New research from Yale and the University of Michigan has found that people are more reluctant to accept stolen money than money obtained legally. This suggests that people take into account the “moral history” of a specific piece of currency when deciding whether to accept it, according to the study paper.
Researchers conducted eight related experiments and received online responses from over 1,000 participants. According to the study paper, the experiments evaluated how much participants desired the money offered, assessing factors such as the amount of money, whether the money was legally or illegally obtained and how the participant would choose to spend that money.
The researchers discovered that people were less likely to want illegal — or “tainted” — money, and were more likely to donate “tainted” money to charity than to use it for personal needs.
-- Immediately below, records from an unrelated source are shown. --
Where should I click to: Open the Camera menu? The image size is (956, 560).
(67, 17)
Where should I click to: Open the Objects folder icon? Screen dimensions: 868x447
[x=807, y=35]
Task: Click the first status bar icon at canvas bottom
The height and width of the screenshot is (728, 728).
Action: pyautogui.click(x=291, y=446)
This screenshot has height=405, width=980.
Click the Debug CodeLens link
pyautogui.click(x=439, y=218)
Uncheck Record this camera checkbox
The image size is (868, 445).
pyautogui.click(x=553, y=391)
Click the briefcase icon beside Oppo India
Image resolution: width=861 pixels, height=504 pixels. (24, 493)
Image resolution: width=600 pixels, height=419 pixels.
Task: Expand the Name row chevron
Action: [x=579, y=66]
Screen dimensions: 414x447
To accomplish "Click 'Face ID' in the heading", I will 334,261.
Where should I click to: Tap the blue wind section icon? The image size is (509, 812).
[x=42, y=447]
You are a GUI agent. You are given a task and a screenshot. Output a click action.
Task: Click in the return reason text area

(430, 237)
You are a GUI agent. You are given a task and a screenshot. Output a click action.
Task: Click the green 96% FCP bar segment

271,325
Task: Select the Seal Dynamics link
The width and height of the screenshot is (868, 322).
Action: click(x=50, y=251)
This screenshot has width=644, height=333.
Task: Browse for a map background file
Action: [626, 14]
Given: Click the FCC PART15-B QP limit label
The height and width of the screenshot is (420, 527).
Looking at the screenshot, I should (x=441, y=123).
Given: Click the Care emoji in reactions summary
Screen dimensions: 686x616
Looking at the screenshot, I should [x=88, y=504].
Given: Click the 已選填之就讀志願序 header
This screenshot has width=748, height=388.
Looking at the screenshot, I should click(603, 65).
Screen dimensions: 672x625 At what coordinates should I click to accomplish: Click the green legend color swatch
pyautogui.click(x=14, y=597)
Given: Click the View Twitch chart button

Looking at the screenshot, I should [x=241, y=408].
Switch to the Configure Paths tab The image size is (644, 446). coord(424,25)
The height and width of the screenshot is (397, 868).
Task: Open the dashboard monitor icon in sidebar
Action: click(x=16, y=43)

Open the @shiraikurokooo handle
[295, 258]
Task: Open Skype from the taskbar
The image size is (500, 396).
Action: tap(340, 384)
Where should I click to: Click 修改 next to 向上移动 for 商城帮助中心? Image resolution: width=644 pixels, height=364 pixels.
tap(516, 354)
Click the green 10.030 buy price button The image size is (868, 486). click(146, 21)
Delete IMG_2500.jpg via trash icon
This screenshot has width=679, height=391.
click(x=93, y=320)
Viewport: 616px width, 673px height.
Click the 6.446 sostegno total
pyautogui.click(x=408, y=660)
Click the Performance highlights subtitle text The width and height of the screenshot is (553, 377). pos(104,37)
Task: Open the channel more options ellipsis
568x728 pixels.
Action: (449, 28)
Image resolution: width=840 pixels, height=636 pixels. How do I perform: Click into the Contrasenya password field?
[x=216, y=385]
“All that matters about a piece of physical currency is its amount, not what it looks like or where it has been,” said Arber Tasimi, the study’s lead author and a graduate student in Yale’s Department of Psychology. “However, the findings reported in this paper show that money is evaluated in terms of its physical substance and, in particular, its moral history.”
According to the paper, the experiments set up a series of related scenarios and asked participants to rate how much they desired the offered money in each scenario. Participants rated money in “neutral-giver/neutral-money” scenarios — situations in which an innocent person offered the participant a legal bill – as the most desirable. In contrast, participants rated money in “bad-giver/bad-money” examples, in which a thief offered the participant stolen currency, as the least desirable.
However, participants were more likely to accept money from “bad-giver/neutral-money” situations than from “neutral-giver/bad-money” scenarios, according to the study paper. This indicates that the participants imbued physical monetary tokens — specific coins and specific bills — with moral history, said Tasimi. Participants were less likely to want money on this basis, he added.
According to the study paper, a “tainted” dollar is thus not equivalent in desirability as an “untainted” dollar. The findings are significant, given that according to traditional economic models, currency should be equal and interchangeable in all scenarios.
“Even though money is designed to participate in exchanges that effectively erase its origins, these results highlight the considerable contribution of moral history to people’s behavior and understanding of the everyday material world,” said Tasimi.
However, physical currency is becoming more and more of a rarity, Tasimi noted. Electronic payment services, such as Paypal and Venmo, could open up new areas of research. Tasimi also said he would be interested in exploring individual differences and factors that make some people more willing to accept “tainted” money.
According to the Bureau of Engraving and Printing, a part of the U.S. Department of the Treasury, billions of dollars are printed within the United States each year.